Deixa-se a carne a marinar durante uns minutos nos temperos (quanto mais tempo estiver, melhor). Leva-se ao lume num tacho fechado durante trinta minutos. Decorrido este tempo, fatia-se os lombinhos e fritam-se ligeiramente em azeite numa frigideira. Depois de se virar a primeira vez, adiciona-se o molho que ficou no tacho onde foram cozinhados até terminar. E pronto. Ficam prontos:)
Da massa, depois.
Massa pappardelle + sal + azeite + um dente de alho esmagado + cebolinho, tomilho e salsa picados + água q.b.
Coze-se a massa em água com sal e um fio de azeite durante cerca de 10 minutos. Retira-se para um passador de rede e passa-se por água fria e abundante. Numa frigideira, um dente de alho esmagado em azeite. Junta-se a massa depois de escorrida e as ervas aromáticas, pouco antes de se retirar do lume. E serve-se.
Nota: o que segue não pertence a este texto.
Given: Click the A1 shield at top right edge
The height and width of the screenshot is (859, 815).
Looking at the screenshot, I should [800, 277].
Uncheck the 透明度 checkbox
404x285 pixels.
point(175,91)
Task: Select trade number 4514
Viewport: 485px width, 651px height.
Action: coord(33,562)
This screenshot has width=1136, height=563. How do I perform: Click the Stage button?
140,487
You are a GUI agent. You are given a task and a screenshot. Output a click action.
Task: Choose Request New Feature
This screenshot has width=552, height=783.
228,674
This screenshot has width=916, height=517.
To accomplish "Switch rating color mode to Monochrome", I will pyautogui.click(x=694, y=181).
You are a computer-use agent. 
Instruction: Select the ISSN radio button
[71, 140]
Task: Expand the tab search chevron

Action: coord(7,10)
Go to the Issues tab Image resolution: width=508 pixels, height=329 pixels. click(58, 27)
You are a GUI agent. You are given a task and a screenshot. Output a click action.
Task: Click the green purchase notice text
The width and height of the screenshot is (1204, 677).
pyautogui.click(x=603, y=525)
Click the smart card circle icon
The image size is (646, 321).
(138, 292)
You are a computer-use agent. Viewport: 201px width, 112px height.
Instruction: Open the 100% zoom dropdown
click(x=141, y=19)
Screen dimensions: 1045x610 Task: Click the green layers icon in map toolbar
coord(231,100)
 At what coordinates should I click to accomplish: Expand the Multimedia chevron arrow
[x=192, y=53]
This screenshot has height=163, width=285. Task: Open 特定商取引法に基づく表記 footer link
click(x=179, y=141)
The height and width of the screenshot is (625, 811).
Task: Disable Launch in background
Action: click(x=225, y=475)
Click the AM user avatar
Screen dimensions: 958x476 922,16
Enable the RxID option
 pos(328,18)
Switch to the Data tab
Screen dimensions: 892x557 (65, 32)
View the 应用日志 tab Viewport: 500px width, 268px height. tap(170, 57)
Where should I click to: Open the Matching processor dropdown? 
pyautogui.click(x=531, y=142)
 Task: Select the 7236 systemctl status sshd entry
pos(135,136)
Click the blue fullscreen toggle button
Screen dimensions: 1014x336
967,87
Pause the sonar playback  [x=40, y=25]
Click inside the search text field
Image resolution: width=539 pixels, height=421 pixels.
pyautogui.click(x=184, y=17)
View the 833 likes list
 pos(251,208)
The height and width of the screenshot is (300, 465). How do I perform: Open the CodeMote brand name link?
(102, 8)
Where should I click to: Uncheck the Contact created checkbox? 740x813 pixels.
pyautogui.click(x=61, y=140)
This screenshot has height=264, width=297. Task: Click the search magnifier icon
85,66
A música que esteve, enquanto o presente verde se transformou em jantar. A banda sonora de um filme em que todas as personagens se vestiam de verde. Baseado num livro de Charles Dickens. Great Expectations. A música que é o meu mar de Lagos. O mar todo de Lagos. Aqui guardado. Também não sabia isto, de manhã. Que hoje iria lembrar-me das águas do sul. Um bocadinho de mar.